Freee art collective and Modern Architect have produced a new mobile artwork called Citizen Ship.
This portable pavilion resembles Milton Keynes’ bus shelters and is part laboratory, part kiosk and part meeting place.
Citizen Ship will engage visitors in the production of collective artworks that will be displayed in and on the structure.
Freee will work with passers-by at five locations in Milton Keynes to generate conversations through which the artists will support the production of new slogans for badges, ribbons, vinyl and posters.
Speaking about Citizen Ship, Freee said: “Our recent works have seen us looking at the potential of kiosks as a place in which we can exchange opinions. We have been considering how kiosks can operate as temporary meeting points in the public realm in which the passer-by can develop their political ideas.

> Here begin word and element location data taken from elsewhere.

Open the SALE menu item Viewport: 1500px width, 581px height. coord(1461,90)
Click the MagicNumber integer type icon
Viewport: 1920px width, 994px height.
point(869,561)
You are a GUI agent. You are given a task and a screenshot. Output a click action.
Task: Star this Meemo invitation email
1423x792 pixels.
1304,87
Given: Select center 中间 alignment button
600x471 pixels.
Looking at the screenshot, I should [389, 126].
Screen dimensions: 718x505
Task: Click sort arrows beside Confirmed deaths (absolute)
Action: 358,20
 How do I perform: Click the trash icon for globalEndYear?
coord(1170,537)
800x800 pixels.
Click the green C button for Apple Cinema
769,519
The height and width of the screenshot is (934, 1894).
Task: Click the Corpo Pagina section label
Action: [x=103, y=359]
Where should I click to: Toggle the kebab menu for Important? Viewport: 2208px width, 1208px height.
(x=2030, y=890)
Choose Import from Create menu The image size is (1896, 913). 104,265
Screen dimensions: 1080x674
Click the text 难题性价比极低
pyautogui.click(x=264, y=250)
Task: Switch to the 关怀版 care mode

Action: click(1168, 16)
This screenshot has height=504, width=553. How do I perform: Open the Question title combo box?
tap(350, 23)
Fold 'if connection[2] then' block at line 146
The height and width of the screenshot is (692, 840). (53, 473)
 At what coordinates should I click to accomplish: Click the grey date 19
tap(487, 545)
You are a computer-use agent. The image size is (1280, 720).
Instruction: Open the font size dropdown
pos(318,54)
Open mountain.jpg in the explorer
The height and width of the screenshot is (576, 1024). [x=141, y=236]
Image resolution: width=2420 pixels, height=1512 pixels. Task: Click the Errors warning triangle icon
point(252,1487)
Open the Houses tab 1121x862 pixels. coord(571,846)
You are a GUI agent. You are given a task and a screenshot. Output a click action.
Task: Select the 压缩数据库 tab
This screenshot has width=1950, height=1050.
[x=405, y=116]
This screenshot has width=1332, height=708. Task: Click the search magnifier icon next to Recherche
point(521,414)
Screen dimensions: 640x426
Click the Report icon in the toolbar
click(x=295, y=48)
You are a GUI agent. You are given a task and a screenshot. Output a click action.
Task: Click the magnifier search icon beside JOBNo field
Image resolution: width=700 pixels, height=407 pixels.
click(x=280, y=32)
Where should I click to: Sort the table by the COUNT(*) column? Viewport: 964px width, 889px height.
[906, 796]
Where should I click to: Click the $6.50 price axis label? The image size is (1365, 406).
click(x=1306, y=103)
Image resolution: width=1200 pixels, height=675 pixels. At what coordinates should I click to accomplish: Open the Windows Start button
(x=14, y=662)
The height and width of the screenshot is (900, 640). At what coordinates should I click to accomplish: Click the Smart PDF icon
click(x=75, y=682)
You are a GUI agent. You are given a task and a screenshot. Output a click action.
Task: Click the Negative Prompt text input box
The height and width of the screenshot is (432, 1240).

"Citizen Ship is the biggest and most ambitious structure we have built to date and it has been designed to accommodate a number of people.”
Freee are interested in consensus and dissensus, so the participatory methods they employ are directed at political exchange and opinion formation; "We are engaged with how collectively we decide what we believe, considering different cultures and the social political moment we find ourselves in."
Citizen Ship is a temporary structure. It will be located in a series of sites around Milton Keynes starting at MK CityFest in Middleton Hall, centre:mk (26-29 June), followed by Art in the Park (1 & 2 July), Milton Keynes Arts Centre, Great Linford (3-8 July), and Margaret Powell Square, Milton Keynes (10-14 July).